Ветер толкнул его в грудь, да так сильно, что для того, чтобы удержаться на ногах, пришлось обеими руками вцепиться в борт аэроплана. Второй пилот стоял так, зажатый в дверном проеме, наверное, секунд десять, прежде чем разжал пальцы и тут же, пока ветер не успел нанести новый удар, немного согнулся, выставив вперед левую ногу, как это делает бегун в ожидании старта. Стоило сделать первый шаг, высунуться из аэроплана и оказаться на крыле, как ветер тут же изменил свою тактику. Он уже не хотел загнать второго пилота обратно в салон, а стремился сбросить его на землю.

Ледяные струи стегали по лицу, еще немного, и они сдерут кожу и мышцы, обнажив кости. Невольно он закрыл глаза, несмотря на то что их и так защищали очки. Второй пилот сделал полшага к краю крыла, покачиваясь, как пьяный, и выбирая наиболее оптимальную позу для того, чтобы противостоять порывам ветра. Он широко расставил ноги, немного согнув их в коленях и, как птица, раскинул в стороны руки, а затем двинулся вперед. По этой походке, которая находится уже на уровне рефлексов, моряка можно узнать, даже когда он оказывается на суше, потому что, как только он немного отвлечется и перестанет контролировать себя, его руки самопроизвольно отходят в стороны и начинают балансировать. А все из‑за того, что моряк привык не доверять поверхности, на которой стоит.
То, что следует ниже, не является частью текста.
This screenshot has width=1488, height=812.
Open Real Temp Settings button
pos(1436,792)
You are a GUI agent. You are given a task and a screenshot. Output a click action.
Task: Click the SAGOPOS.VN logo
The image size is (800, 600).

Крыло трясло и качало, как палубу корабля, попавшего в бурю, хотя Левашов старался вести аэроплан как можно плавнее. Крыло было скользким. Таким бывает деревянный пол, на который вылили несколько ведер воды и погоняли ее тряпкой на швабре… У второго пилота перехватило дыхание, но не из‑за страха, а из‑за того, что он глотнул слишком много воздуха и захлебнулся. Когда штурмовики увидели, что второй пилот оступился и подошел, как им показалось, слишком близко к краю крыла, они чуть не стали втягивать его обратно, но он вовремя выпрямился.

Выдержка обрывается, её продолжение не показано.